# Seiko Landmonster



## JoT (Aug 12, 2003)

Browsing around today (as you do) I came across a Seiko LandMonster automatic SNM035

How long has this been around?









It is a big watch at about 46mm across

It is so ugly ..... i want it


----------



## pg tips (May 16, 2003)

what a mess!


----------



## thunderbolt (May 19, 2007)

I think of it as a monster with a wart!







Seriously though I think it looks great. A really chunky piece of kit.


----------



## Guest (Aug 31, 2007)

Serious cut"n"shut, but i like that .


----------



## jasonm (Nov 22, 2003)

Not seen that before.......









Dont like it









In fact I think the only Monster I like is the original Black Monster....De-blinged on the bracelet, in fact exactly as the one I sold to Hippo


----------



## thorpey69 (Feb 8, 2006)

Looks like a cross between a monster and a set of mismatched taps


----------



## barrie (Jul 5, 2004)

I must be sad I like that.


----------



## Mutley (Apr 17, 2007)

Thumbs up from me.

How much are they going for ?


----------



## Doctor Varney (Jul 21, 2007)

As a Monster owner, myself - I have to confess that is one ugly dude. Horrible picture. It would be interesting to see other shots. The St Moritz divers, which I really like, look very flat on some sites. I've even seen a picture on a sales site, of a Black Monster that would put anyone off and in up close, it's a beautiful piece or HORRORlogical kit. Every face (including that of watches), has their best angle.

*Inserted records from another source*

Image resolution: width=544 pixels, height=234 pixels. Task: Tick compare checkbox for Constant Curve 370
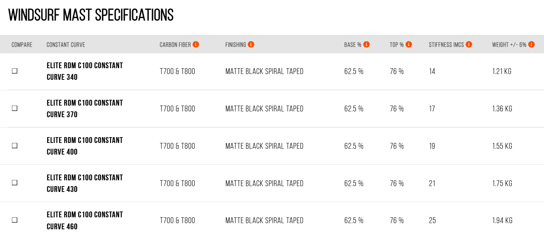[14, 108]
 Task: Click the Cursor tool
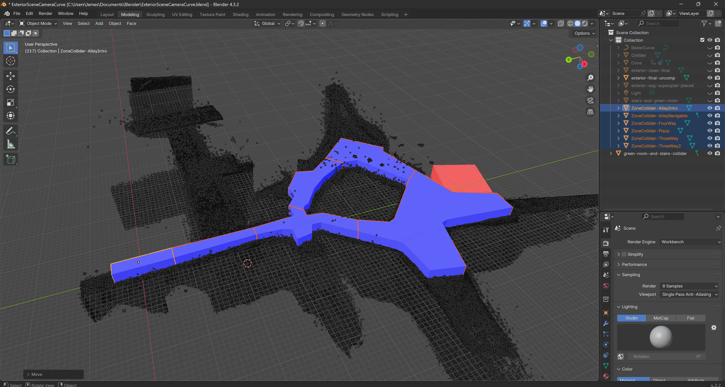pyautogui.click(x=10, y=61)
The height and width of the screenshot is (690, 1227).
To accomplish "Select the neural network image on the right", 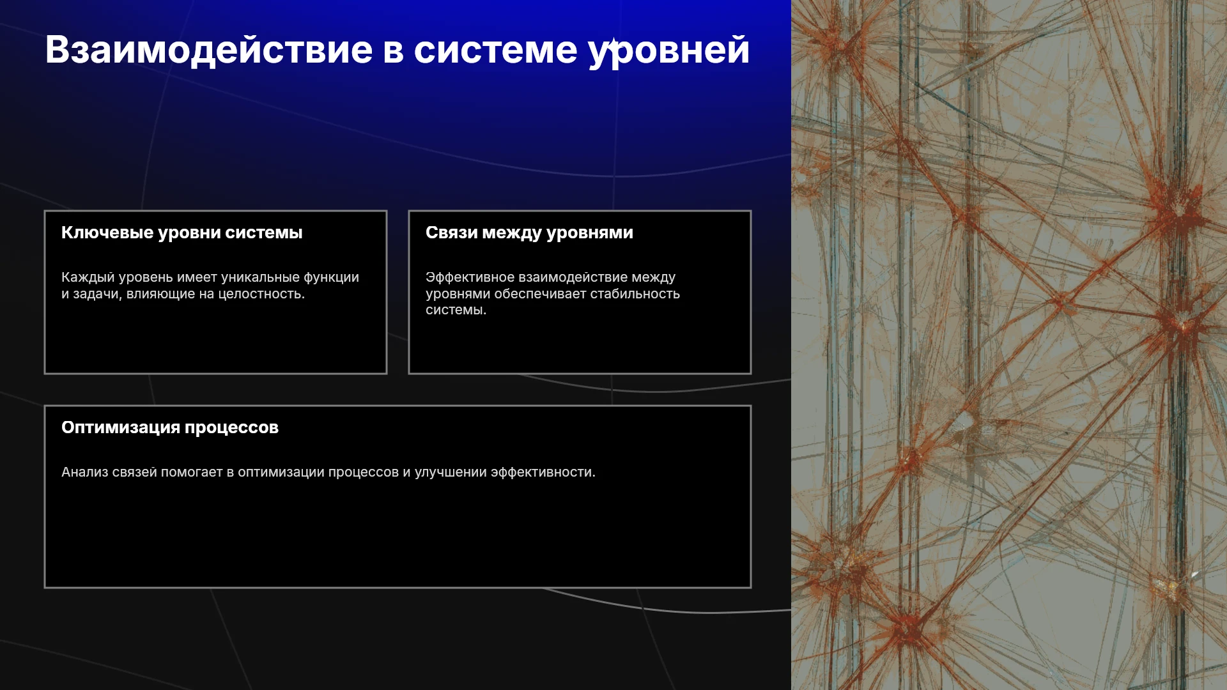I will coord(1009,345).
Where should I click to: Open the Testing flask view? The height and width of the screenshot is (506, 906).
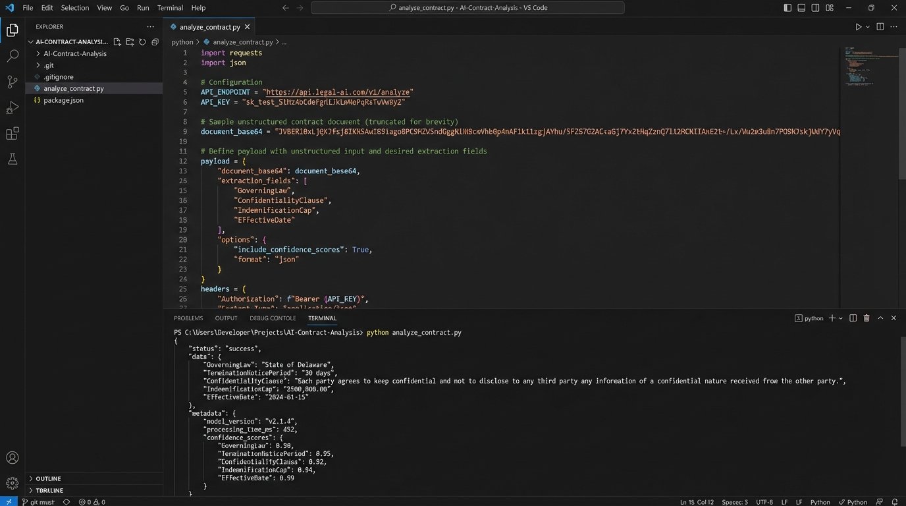pyautogui.click(x=12, y=159)
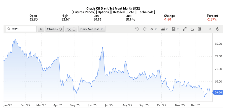Click the redo arrow icon
The width and height of the screenshot is (225, 108).
pos(144,29)
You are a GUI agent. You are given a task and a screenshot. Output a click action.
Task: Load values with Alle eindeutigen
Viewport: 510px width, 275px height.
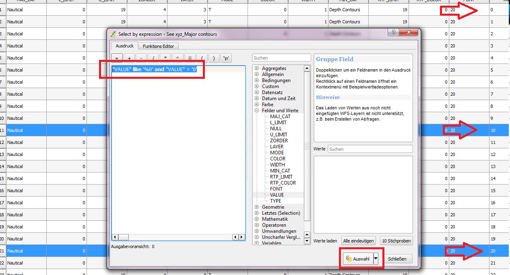(x=358, y=241)
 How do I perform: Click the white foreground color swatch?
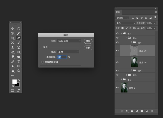[x=15, y=82]
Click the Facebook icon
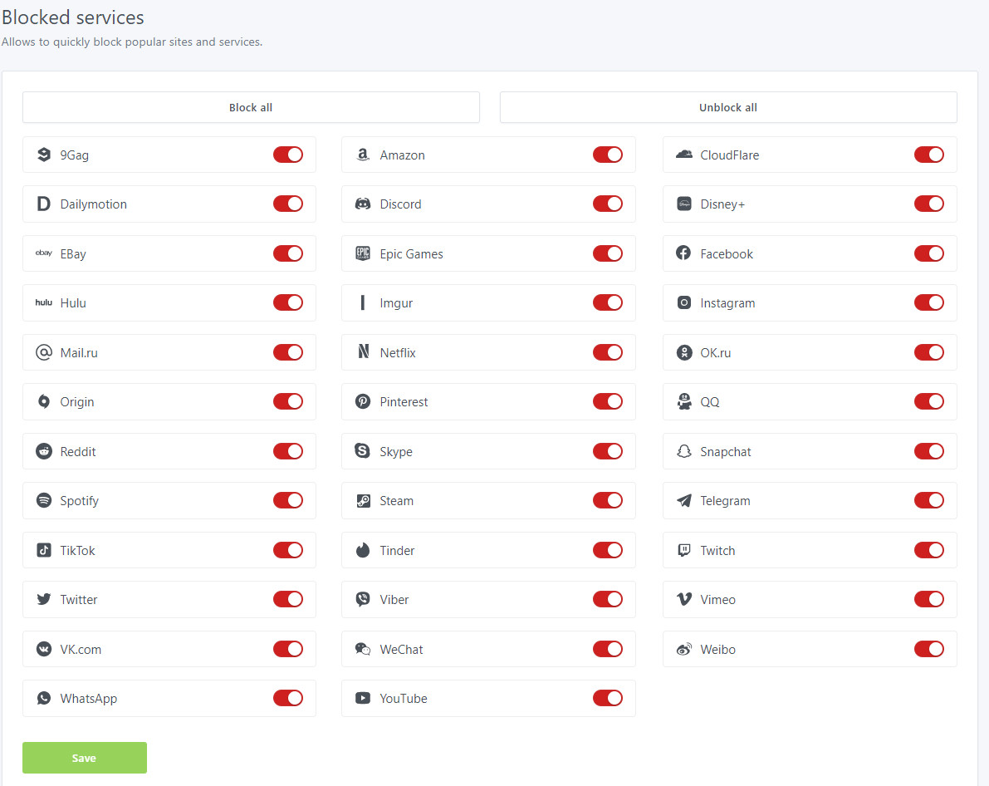 [683, 253]
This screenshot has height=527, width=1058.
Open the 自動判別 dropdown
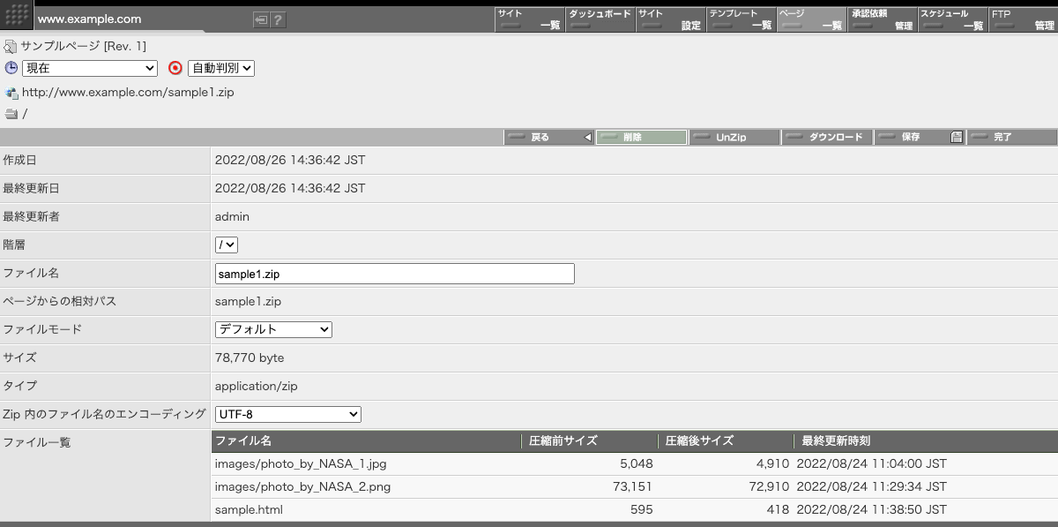[x=222, y=68]
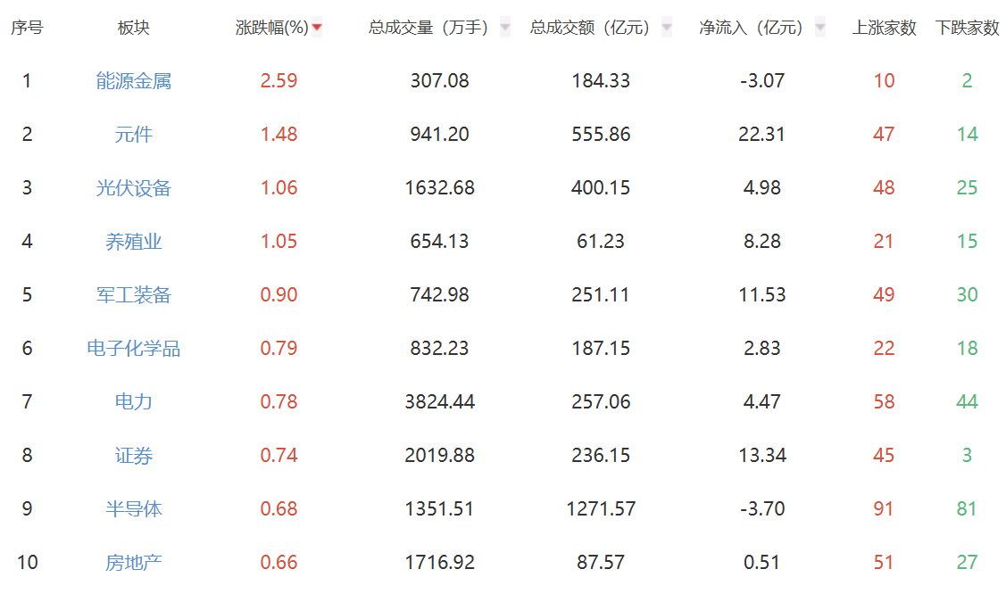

But then that blarring orange on the bezel doesn't look too promising, does it? Oh and we're back to the useless, pretend compass again. Those twin crowns look like they've gotta hurt.

More pics, please!

Doc.


----------



## JoT (Aug 12, 2003)

mutley said:


> Thumbs up from me.
> 
> How much are they going for ?


They seem to be around $320 discounted.



Doctor Varney said:


> Oh and we're back to the useless, pretend compass again. Those twin crowns look like they've gotta hurt.


Pretend? Never used a sun compass Doc? .... wouldn't have been much good this summer I suppose


----------



## Doctor Varney (Jul 21, 2007)

Yes, I have - but prefer the magnetic one that fits in my pocket. 

Doc.


----------



## JoT (Aug 12, 2003)

Doctor Varney said:


> Yes, I have - but prefer the magnetic one that fits in my pocket.
> 
> Doc.


Naturally, but I am not in the habit of always carrying one in my pocket


----------



## Alas (Jun 18, 2006)

Here it is in orange - I really like it.

Alasdair


----------



## JoT (Aug 12, 2003)

Alas said:


> Here it is in orange - I really like it.
> 
> Alasdair


Is that your's Alasdair?


----------



## mrteatime (Oct 25, 2006)

another orange one!!!! gotta get it! come on guys its not fugly in anyway at all! it just ooooozzzzzzes class


----------



## Alas (Jun 18, 2006)

JoT said:


> Alas said:
> 
> 
> > Here it is in orange - I really like it.
> ...


No - not mine. This one is for sale somewhere and I was tempted but I'm sticking with what I have despite what all you doubters say























Alasdair


----------



## Doctor Varney (Jul 21, 2007)

> Naturally, but I am not in the habit of always carrying one in my pocket


Therefore one has ascertained, you didn't need the compass, in the first place 

But anyway - it's a nicely made watch. The orangey bit in the middle would be a matter of taste. Some prefer the raspberry. Does anyone else here, have a penchant for Jaffa cakes, by the way?

Doc.


----------



## JoT (Aug 12, 2003)

Doctor Varney said:


> > Naturally, but I am not in the habit of always carrying one in my pocket
> 
> 
> Therefore one has ascertained, you didn't need the compass, in the first place


What's need got to do with it







.... but then again you never know, plane crash, escape from a kidnap, shipwrecked ......


----------



## Doctor Varney (Jul 21, 2007)

> What's need got to do with it .... but then again you never know, plane crash, escape from a kidnap, shipwrecked ......


You _need_ to keep your eyes out for sharks and/or cannibals, rather than fiddling with your monster









Regards,

Doc


----------